Being a liberal arts degree holder, I’d like to believe that my young ones could have that same opportunity, if they were therefore inclined. In my fantasy world, they utilize summer internships to explore career options and get to study art, history and literature in university. Am we dreaming?
Elise, an engineer, and commenter below, is the mother of 3 kids that are successful one of who got an 800 in the math SAT and it is valedictorian of his course. She believes college is career training.
Thankfully, The Chronicle of Higher Education just published the Median Earnings by Major, for the virtually minded.
Learn to Mastery, add 20% then More Research Time
A couple of weeks ago, my pal Catherine said, ‘Debbie, it’s time to read Daniel Willingham.’

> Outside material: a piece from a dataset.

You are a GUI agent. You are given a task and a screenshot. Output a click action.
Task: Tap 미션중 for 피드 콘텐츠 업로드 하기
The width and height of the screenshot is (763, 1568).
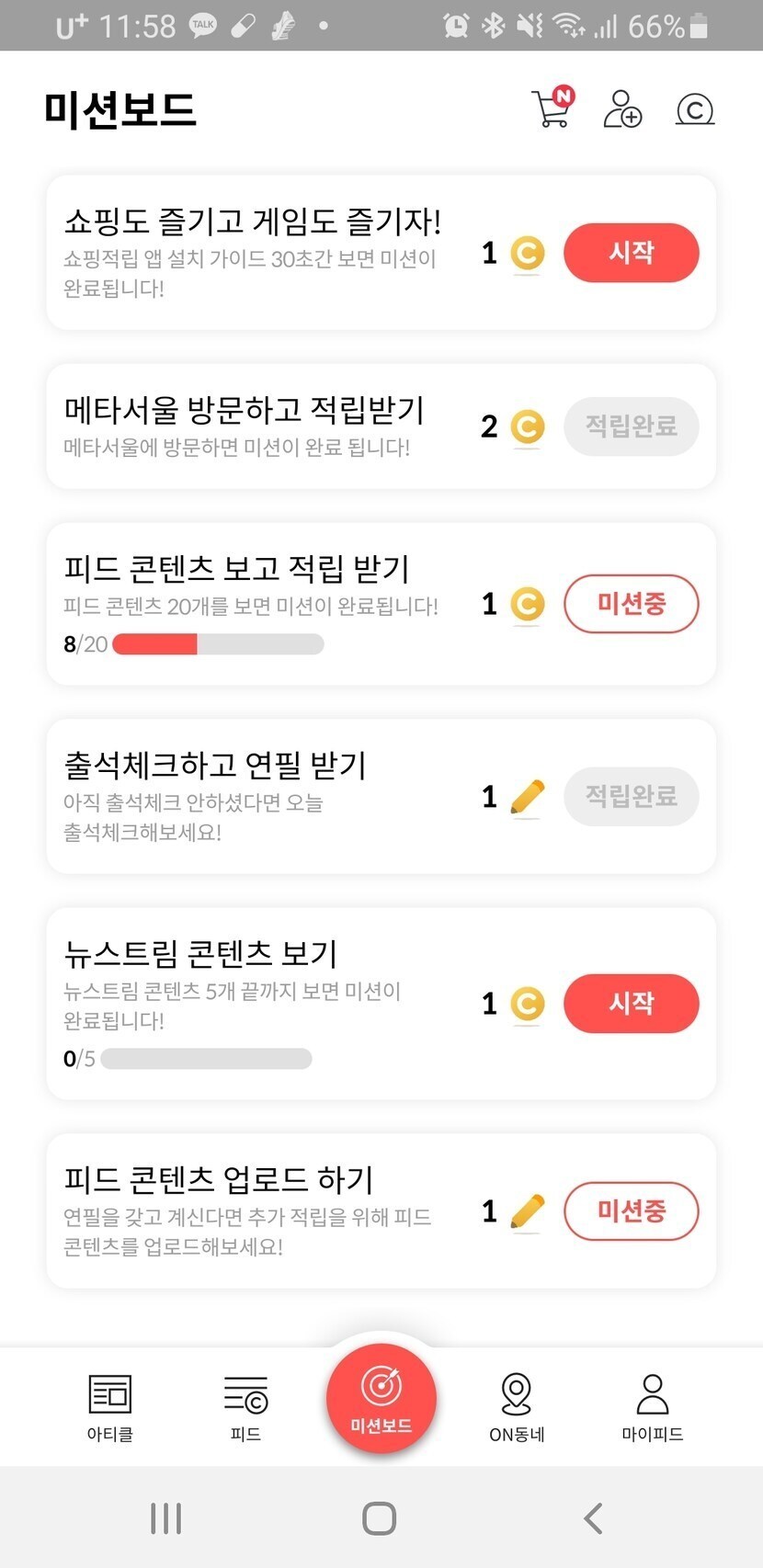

Willingham is a professor of cognitive psychology during the University of Virginia. His website is just a treasure trove of useful information about just how we learn.
From Willingham’s article, What Will Improve A student’s Memory:
Wanting to remember some-thing does not have bearing that is much whether or not you will actually remember it….Here’s the way you should consider memory: it’s the residue of thought, meaning that the more you consider something, a lot more likely it is that you are going to remember it later.

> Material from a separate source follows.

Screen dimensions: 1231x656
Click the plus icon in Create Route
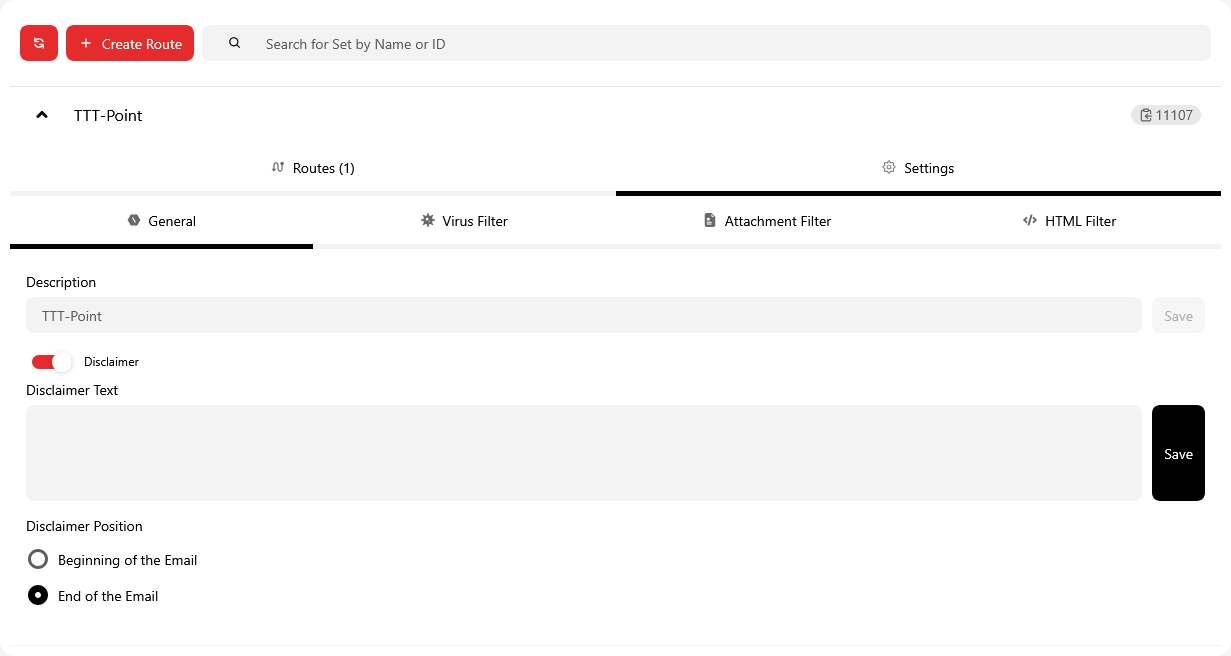(x=86, y=43)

Pupils allocated, on average, simply 68 percent of the time needed seriously to get the target score. We are able to sum this up by saying the third principle is that people tend to think their learning is more complete than it really is.

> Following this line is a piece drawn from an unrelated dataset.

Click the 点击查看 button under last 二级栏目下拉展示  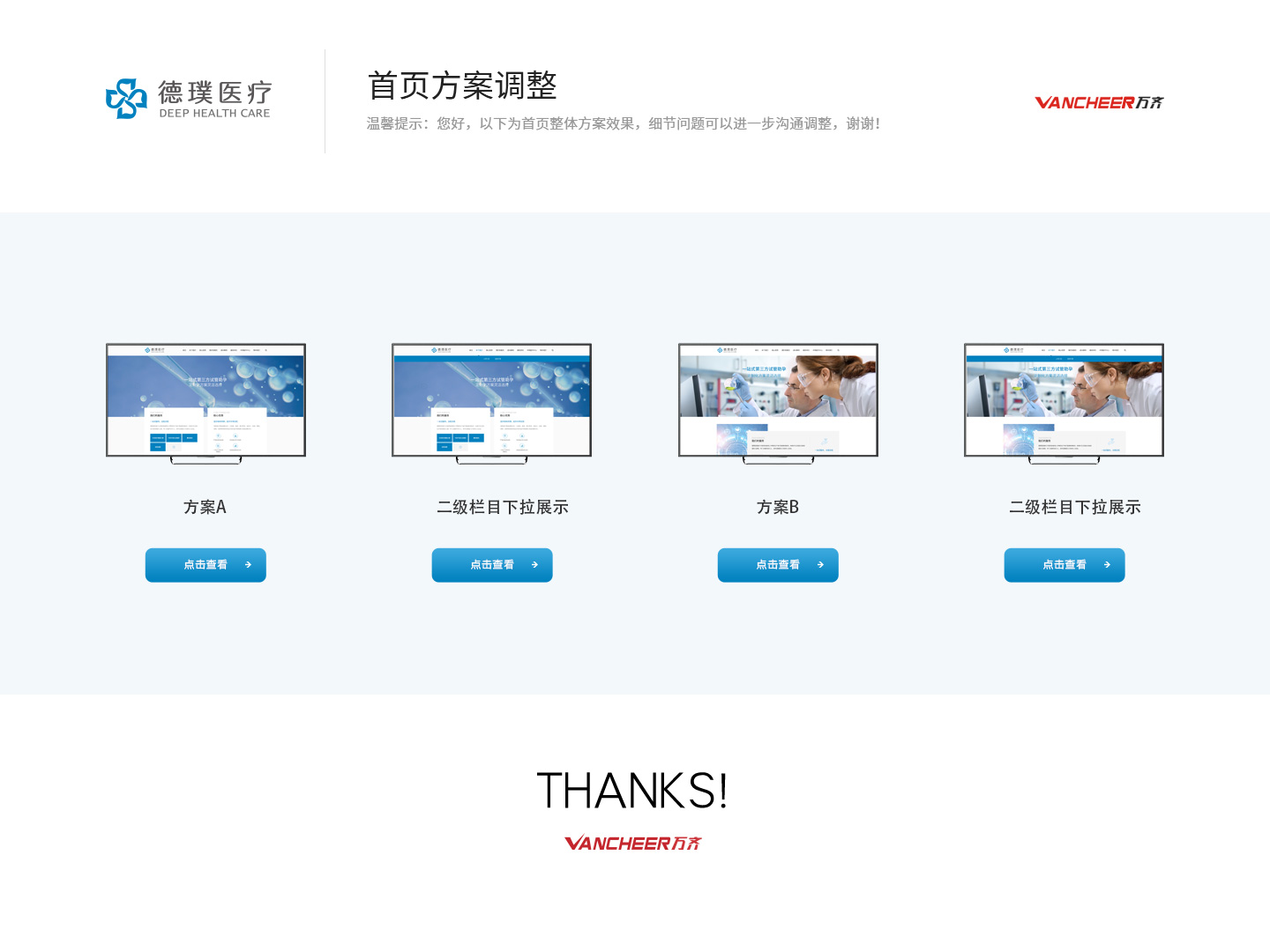point(1065,565)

The last strategy to avoid forgetting would be to overlearn…..Students should learn it took to master the material until they know the material and then keep studying……A good rule of thumb is to put in another 20 percent of the time.
The article that is whole definitely worth the read.
I’ve been doling out the tips like little Scooby treats to my son, as he prepares for finals. Surprisingly, he’s interested and is using the advice.
The Benign Cousin to Rote Knowledge
The more I read Daniel Willingham, the more I understand why the SAT is really so hard for me personally. I will be lacking the foundation knowledge that I must issue re solve on these tests.
From Willingham’s article on Inflexible Knowledge:
A more benign cousin to rote knowledge is what I would call ‘inflexible’ knowledge. On top it may appear rote, but it is maybe not. And, it is vital to students’ education: Inflexible knowledge seems to end up being the unavoidable foundation of expertise, including that component of expertise that enables individuals to fix novel problems by making use of current knowledge to new situations—sometimes known popularly as ‘problem-solving’ skills.
Knowledge is flexible when it can be accessed out of the context in which it absolutely was discovered and applied in new contexts. Flexible knowledge is of program a desirable objective, however it is not an effortlessly achieved one. When encountering new material, the human brain seems to be biased towards learning the surface features of problems, perhaps not toward grasping the deep structure that is important to produce knowledge that is flexible.
Over Twenty Thousand Students Took SAT Prep in China This Past Year
As my SAT scores continue to plateau, despite months of study and determination (and large amount of fun), I’ve stomped my foot and declared on a lot more than one occasion: ‘Who are all these kids rocking the SAT and exactly what are their parents feeding them?’
Week from May 5, 2011 Business:
Twenty thousand students took SAT prep in China with ‘New Oriental’ last year, representing at the very least a 90 % share of that market……
‘New Oriental appears to have cracked the code that is SAT’ claims Phillip Muth, associate dean for admissions at the University of Virginia in Charlottesville. Its 1,200 candidates from China this had an average of 610 out of 800 on the SAT’s reading section and 670 in writing, as opposed to 641 in reading and 650 in writing for U.S. applicants year. In mathematics, an average was achieved by them of 783, compared with 669 for U.S. students. ‘
It’s not lost on me either that English is a language that is second.